Senior senator warns of Western meddling in Russian presidential election

Senior senator warns of Western meddling in Russian presidential election

A senior Russian senator has said he expects the United States and its NATO allies to attempt to influence the 2018 presidential campaign in Russia, adding that Russian authorities will take preventative measures.

There is no doubt that in the time that is left before the Russian presidential elections due next March, we will face very active and consistent attempts of the USA and its NATO allies to influence the course of this elections campaign,” Konstantin Kosachev, head of the upper house Committee for International Relations, told reporters on Tuesday.

The senator also told reporters that the upper house would soon hold a special session dedicated to countering foreign nations’ attempts to influence Russian internal politics.

One proposed measures involves setting up a special parliamentary commission to monitor any such attempts at meddling, and prepares legislative amendments that would render any interference useless.

Kosachev said the current international political environment means such a commission would be required for a long period.

Popular business daily Kommersant reports that parliamentary hearings dedicated to the prevention of potential foreign interference in the Russian domestic affairs have been scheduled for Wednesday this week.

The session will be chaired by the upper house speaker, Valentina Matviyenko, and will be attended by the heads of Russian security and law enforcement agencies, as well as the heads of key parliamentary committees.

Kommersant also quoted unnamed sources in parliament as saying that the idea to hold a dedicated session on preventing foreign interference in Russian politics was conceived after President Vladimir Putin’s recent meetings with the leaders of Germany and France. At these talks, Putin said that Russia had not meddled with other nations’ internal politics, but its own internal situation remains the target of active interference.

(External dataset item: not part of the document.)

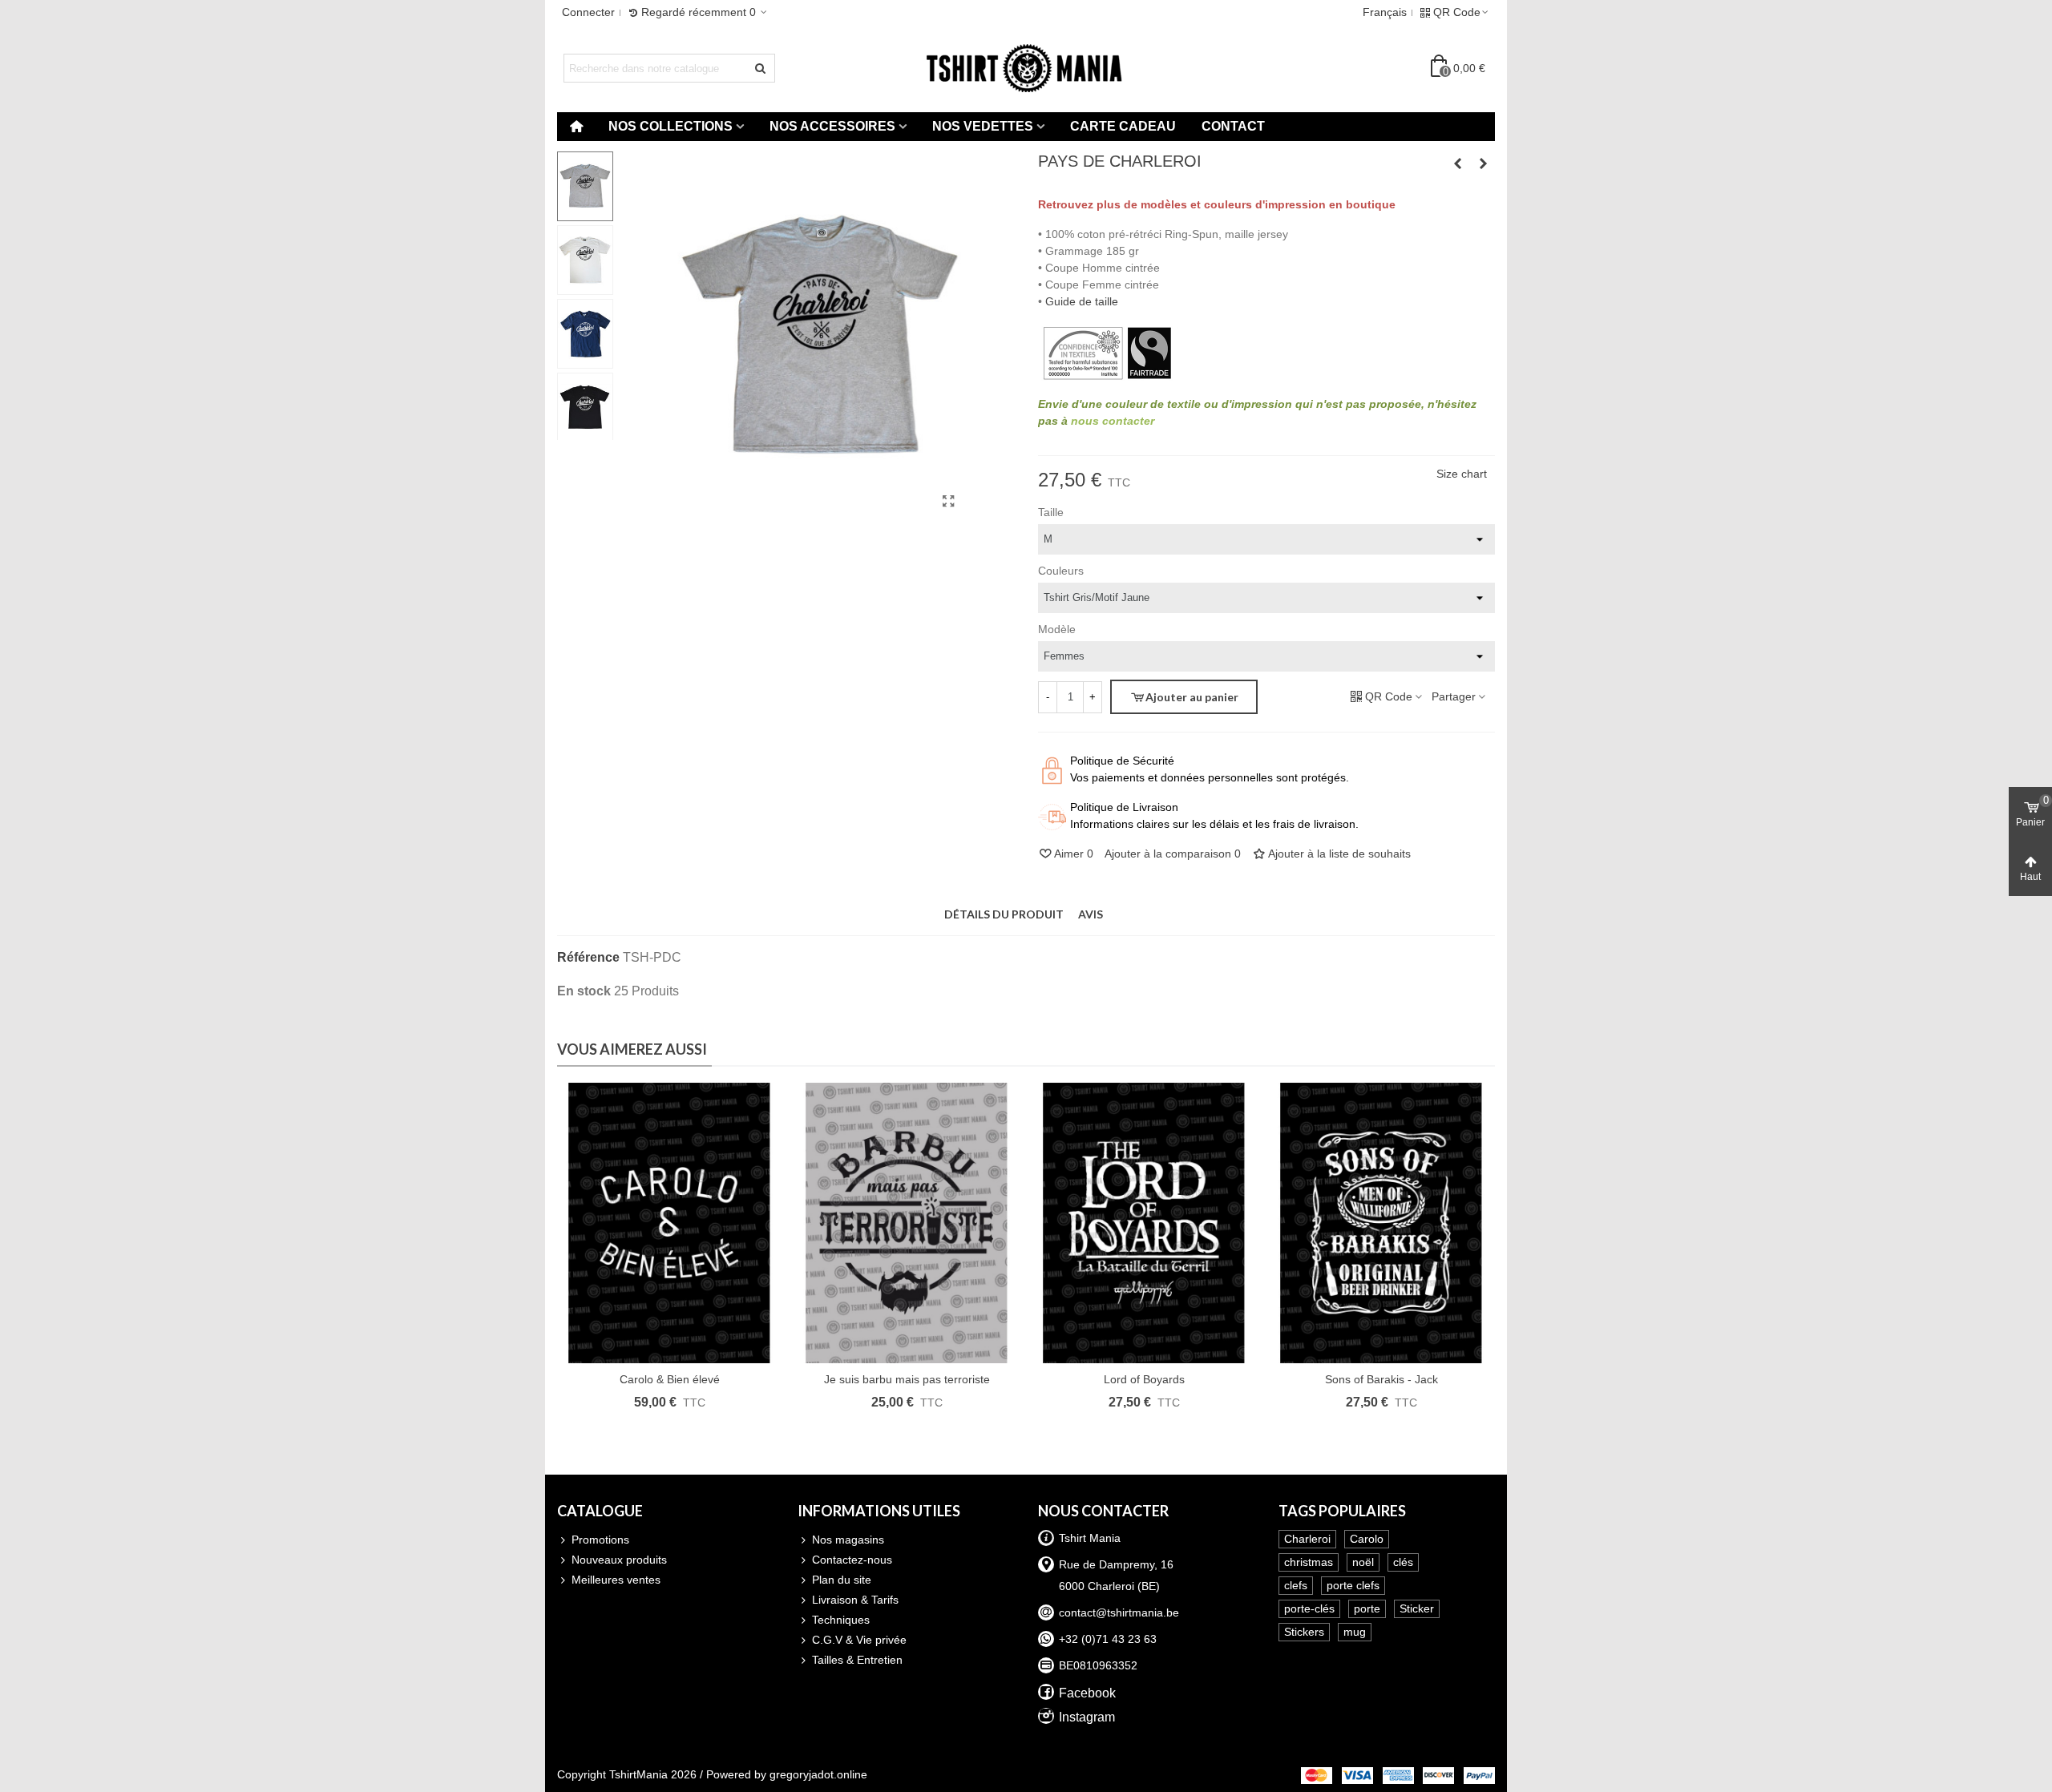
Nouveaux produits (619, 1559)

In mid-May this year, the State Duma raised the issue of the biased coverage of the recent Russian parliamentary elections by foreign media outlets.

MPs listened to a special report prepared by the lower house Committee for Information Policy, which mentioned, among others, the Russian-language branches of the Voice of America and Radio Liberty, as well as CNN.

The authors of the document noted that of all the reports made by the three media outlets before the elections, 43 were “openly negative,” 55 were “relatively neutral,” and only 2 percent described the elections positively.

It’s difficult to deny that during last year’s parliamentary election campaign, these radio stations that are being financed from the United States were using journalism as a cover to spread one-sided propaganda and disinformation on the Russian electoral process,” the head of the committee, MP Leonid Levin (Fair Russia), told parliament.

In late 2012, the Russia introduced the Foreign Agents Law which obliges all NGOs that receive funding from abroad and that are engaged in political activities to register as foreign agents or risk substantial fines. In November 2014, the law was expanded with a bill making it illegal for Russian political parties to receive sponsorship from NGOs with “foreign agent” status, or enter any business deals with them.

The new law has encountered criticism from the rights community, and in mid-2016 President Putin signed into law a set of amendments to it, defining the term “political activity of non-governmental organizations” and naming the spheres where no activity can be recognized as political. These are culture, science, sport, fine arts, healthcare, environmental protection, volunteering and charity.